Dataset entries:
+++
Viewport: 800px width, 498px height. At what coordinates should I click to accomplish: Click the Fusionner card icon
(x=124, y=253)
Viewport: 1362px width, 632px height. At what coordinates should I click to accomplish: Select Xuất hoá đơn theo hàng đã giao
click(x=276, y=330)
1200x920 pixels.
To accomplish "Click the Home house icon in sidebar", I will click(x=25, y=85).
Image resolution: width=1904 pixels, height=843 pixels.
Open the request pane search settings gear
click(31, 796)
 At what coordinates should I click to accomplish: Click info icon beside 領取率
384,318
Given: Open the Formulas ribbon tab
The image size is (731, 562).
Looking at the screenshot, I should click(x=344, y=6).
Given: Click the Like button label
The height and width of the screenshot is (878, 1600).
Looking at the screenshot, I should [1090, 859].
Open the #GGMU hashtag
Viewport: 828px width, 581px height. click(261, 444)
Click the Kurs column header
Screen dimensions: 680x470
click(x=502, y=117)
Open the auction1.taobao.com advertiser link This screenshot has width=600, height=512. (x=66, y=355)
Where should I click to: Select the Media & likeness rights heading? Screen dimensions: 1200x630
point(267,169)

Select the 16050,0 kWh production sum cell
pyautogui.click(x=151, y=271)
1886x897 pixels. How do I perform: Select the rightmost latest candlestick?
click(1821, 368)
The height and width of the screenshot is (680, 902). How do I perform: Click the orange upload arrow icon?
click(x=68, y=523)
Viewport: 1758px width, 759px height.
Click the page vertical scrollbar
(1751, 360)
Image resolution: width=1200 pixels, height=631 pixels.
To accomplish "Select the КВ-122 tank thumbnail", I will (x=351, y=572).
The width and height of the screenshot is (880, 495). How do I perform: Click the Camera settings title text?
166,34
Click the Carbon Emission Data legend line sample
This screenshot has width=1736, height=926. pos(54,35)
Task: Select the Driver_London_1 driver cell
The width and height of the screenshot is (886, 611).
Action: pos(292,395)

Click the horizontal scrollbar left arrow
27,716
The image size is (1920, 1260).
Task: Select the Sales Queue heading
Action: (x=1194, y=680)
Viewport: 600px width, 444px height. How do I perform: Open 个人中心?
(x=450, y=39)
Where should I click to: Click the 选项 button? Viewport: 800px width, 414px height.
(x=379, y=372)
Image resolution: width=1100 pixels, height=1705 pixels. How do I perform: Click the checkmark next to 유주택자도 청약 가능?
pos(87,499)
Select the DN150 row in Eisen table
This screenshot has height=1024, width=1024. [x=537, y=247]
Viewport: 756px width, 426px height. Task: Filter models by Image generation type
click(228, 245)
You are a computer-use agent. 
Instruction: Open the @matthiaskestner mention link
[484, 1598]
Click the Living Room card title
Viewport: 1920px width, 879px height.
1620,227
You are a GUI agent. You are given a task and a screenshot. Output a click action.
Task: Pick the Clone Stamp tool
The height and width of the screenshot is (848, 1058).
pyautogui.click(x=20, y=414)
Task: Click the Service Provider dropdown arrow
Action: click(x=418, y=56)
+++
◆ **TASK DETAILS**
All lines above from the one with "Click the horizontal scrollbar left arrow" to the one with "Task: Pick the Clone Stamp tool", inclusive, should be copied exactly, and no other lines.

◆ **TASK RESPONSE**
Click the horizontal scrollbar left arrow
27,716
The image size is (1920, 1260).
Task: Select the Sales Queue heading
Action: (x=1194, y=680)
Viewport: 600px width, 444px height. How do I perform: Open 个人中心?
(x=450, y=39)
Where should I click to: Click the 选项 button? Viewport: 800px width, 414px height.
(x=379, y=372)
Image resolution: width=1100 pixels, height=1705 pixels. How do I perform: Click the checkmark next to 유주택자도 청약 가능?
pos(87,499)
Select the DN150 row in Eisen table
This screenshot has height=1024, width=1024. [x=537, y=247]
Viewport: 756px width, 426px height. Task: Filter models by Image generation type
click(228, 245)
You are a computer-use agent. 
Instruction: Open the @matthiaskestner mention link
[484, 1598]
Click the Living Room card title
Viewport: 1920px width, 879px height.
1620,227
You are a GUI agent. You are given a task and a screenshot. Output a click action.
Task: Pick the Clone Stamp tool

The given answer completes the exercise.